- **MATERIALS PROVIDED**
····················

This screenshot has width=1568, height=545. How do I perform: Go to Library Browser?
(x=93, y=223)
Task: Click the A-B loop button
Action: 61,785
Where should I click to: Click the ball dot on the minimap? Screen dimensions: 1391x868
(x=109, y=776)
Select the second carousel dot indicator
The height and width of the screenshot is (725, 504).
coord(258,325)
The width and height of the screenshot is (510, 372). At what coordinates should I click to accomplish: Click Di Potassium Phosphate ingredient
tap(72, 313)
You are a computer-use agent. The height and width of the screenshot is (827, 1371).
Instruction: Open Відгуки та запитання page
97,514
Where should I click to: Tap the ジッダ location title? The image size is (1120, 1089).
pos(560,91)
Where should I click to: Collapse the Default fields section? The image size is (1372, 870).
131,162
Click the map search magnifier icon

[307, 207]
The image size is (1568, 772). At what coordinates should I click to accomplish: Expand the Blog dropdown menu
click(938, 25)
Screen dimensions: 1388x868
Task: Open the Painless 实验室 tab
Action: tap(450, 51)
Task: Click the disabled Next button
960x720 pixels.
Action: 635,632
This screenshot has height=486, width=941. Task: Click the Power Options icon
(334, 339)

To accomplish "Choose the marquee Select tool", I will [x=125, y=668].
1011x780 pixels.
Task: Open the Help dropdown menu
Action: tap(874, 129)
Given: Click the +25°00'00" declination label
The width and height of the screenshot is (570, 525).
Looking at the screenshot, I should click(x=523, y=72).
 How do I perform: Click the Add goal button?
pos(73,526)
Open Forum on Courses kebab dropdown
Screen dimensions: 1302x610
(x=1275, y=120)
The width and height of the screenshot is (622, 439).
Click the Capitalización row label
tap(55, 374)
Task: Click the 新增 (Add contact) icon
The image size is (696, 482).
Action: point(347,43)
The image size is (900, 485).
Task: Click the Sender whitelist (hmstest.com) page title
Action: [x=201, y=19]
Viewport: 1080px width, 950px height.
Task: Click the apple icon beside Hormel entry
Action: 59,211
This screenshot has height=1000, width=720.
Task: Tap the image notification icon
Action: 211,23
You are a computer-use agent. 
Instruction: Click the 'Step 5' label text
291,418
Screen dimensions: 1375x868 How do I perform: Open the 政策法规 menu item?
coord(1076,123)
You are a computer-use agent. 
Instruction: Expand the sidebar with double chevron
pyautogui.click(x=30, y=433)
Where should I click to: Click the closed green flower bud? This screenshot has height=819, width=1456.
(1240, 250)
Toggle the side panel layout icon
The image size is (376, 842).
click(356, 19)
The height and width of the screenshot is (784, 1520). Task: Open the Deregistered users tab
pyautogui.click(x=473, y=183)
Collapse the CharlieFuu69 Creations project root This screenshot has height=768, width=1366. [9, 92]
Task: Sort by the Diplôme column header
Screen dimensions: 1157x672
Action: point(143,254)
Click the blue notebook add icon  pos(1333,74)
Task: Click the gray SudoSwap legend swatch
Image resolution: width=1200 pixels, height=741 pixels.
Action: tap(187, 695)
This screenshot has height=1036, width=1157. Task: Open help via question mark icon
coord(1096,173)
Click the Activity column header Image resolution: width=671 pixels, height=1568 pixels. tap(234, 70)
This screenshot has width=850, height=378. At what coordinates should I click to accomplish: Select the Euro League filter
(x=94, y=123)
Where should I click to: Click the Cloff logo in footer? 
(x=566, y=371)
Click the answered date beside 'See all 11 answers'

····················

- **INSTRUCTIONS TO FOLLOW**
Arrange every line of the records above as a numbered list, omitting the blank lines.

- **RESPONSE**
1. This screenshot has width=1568, height=545. How do I perform: Go to Library Browser?
2. (x=93, y=223)
3. Task: Click the A-B loop button
4. Action: 61,785
5. Where should I click to: Click the ball dot on the minimap? Screen dimensions: 1391x868
6. (x=109, y=776)
7. Select the second carousel dot indicator
8. The height and width of the screenshot is (725, 504).
9. coord(258,325)
10. The width and height of the screenshot is (510, 372). At what coordinates should I click to accomplish: Click Di Potassium Phosphate ingredient
11. tap(72, 313)
12. You are a computer-use agent. The height and width of the screenshot is (827, 1371).
13. Instruction: Open Відгуки та запитання page
14. 97,514
15. Where should I click to: Tap the ジッダ location title? The image size is (1120, 1089).
16. pos(560,91)
17. Where should I click to: Collapse the Default fields section? The image size is (1372, 870).
18. 131,162
19. Click the map search magnifier icon
20. [307, 207]
21. The image size is (1568, 772). At what coordinates should I click to accomplish: Expand the Blog dropdown menu
22. click(938, 25)
23. Screen dimensions: 1388x868
24. Task: Open the Painless 实验室 tab
25. Action: tap(450, 51)
26. Task: Click the disabled Next button
27. 960x720 pixels.
28. Action: 635,632
29. This screenshot has height=486, width=941. Task: Click the Power Options icon
30. (334, 339)
31. To accomplish "Choose the marquee Select tool", I will [x=125, y=668].
32. 1011x780 pixels.
33. Task: Open the Help dropdown menu
34. Action: tap(874, 129)
35. Given: Click the +25°00'00" declination label
36. The width and height of the screenshot is (570, 525).
37. Looking at the screenshot, I should click(x=523, y=72).
38.  How do I perform: Click the Add goal button?
39. pos(73,526)
40. Open Forum on Courses kebab dropdown
41. Screen dimensions: 1302x610
42. (x=1275, y=120)
43. The width and height of the screenshot is (622, 439).
44. Click the Capitalización row label
45. tap(55, 374)
46. Task: Click the 新增 (Add contact) icon
47. The image size is (696, 482).
48. Action: point(347,43)
49. The image size is (900, 485).
50. Task: Click the Sender whitelist (hmstest.com) page title
51. Action: [x=201, y=19]
52. Viewport: 1080px width, 950px height.
53. Task: Click the apple icon beside Hormel entry
54. Action: 59,211
55. This screenshot has height=1000, width=720.
56. Task: Tap the image notification icon
57. Action: 211,23
58. You are a computer-use agent. 
59. Instruction: Click the 'Step 5' label text
60. 291,418
61. Screen dimensions: 1375x868 How do I perform: Open the 政策法规 menu item?
62. coord(1076,123)
63. You are a computer-use agent. 
64. Instruction: Expand the sidebar with double chevron
65. pyautogui.click(x=30, y=433)
66. Where should I click to: Click the closed green flower bud? This screenshot has height=819, width=1456.
67. (1240, 250)
68. Toggle the side panel layout icon
69. The image size is (376, 842).
70. click(356, 19)
71. The height and width of the screenshot is (784, 1520). Task: Open the Deregistered users tab
72. pyautogui.click(x=473, y=183)
73. Collapse the CharlieFuu69 Creations project root This screenshot has height=768, width=1366. [9, 92]
74. Task: Sort by the Diplôme column header
75. Screen dimensions: 1157x672
76. Action: point(143,254)
77. Click the blue notebook add icon  pos(1333,74)
78. Task: Click the gray SudoSwap legend swatch
79. Image resolution: width=1200 pixels, height=741 pixels.
80. Action: tap(187, 695)
81. This screenshot has height=1036, width=1157. Task: Open help via question mark icon
82. coord(1096,173)
83. Click the Activity column header Image resolution: width=671 pixels, height=1568 pixels. tap(234, 70)
84. This screenshot has width=850, height=378. At what coordinates should I click to accomplish: Select the Euro League filter
85. (x=94, y=123)
86. Where should I click to: Click the Cloff logo in footer? 
87. (x=566, y=371)
88. Click the answered date beside 'See all 11 answers'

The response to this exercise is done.